Exercise data>
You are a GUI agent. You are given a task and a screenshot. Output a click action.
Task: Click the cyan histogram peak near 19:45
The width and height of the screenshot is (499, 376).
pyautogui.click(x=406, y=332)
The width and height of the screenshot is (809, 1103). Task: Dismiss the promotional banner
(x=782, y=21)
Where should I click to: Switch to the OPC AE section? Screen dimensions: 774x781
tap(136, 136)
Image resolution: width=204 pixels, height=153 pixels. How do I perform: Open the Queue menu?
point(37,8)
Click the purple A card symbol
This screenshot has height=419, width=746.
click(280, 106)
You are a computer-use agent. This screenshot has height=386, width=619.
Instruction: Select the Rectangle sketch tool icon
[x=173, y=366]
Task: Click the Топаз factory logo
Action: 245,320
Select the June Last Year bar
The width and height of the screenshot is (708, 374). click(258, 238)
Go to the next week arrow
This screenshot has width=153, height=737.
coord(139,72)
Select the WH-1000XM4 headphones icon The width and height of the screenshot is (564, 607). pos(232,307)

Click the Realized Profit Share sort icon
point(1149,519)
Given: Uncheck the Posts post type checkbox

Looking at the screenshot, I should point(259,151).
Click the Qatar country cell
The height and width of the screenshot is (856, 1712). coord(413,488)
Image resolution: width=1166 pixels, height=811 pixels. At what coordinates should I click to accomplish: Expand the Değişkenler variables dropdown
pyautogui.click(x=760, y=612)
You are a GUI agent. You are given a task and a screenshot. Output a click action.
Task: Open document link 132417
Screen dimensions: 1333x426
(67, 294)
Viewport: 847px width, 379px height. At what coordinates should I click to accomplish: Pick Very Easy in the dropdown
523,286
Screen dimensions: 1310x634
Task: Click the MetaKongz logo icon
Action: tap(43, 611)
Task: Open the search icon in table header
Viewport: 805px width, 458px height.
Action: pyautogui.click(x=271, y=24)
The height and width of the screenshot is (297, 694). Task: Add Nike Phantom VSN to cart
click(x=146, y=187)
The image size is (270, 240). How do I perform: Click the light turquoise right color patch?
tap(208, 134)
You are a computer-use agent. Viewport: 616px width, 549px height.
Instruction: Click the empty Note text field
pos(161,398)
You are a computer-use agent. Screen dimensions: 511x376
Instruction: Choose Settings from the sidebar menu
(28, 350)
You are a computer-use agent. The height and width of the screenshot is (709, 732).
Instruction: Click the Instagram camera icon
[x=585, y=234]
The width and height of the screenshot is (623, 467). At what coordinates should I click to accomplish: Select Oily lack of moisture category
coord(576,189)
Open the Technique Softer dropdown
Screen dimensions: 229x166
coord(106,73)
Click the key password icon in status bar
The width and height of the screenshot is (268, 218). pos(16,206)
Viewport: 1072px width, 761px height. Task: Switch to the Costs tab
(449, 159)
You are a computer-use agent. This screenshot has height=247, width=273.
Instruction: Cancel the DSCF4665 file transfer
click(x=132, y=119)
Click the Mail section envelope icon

Exercise description>
Each line of the entries above that contains "computer" must be copied into the answer.

Answer area>
You are a computer-use agent. This screenshot has height=386, width=619.
You are a computer-use agent. Viewport: 616px width, 549px height.
You are a computer-use agent. Screen dimensions: 511x376
You are a computer-use agent. The height and width of the screenshot is (709, 732).
You are a computer-use agent. This screenshot has height=247, width=273.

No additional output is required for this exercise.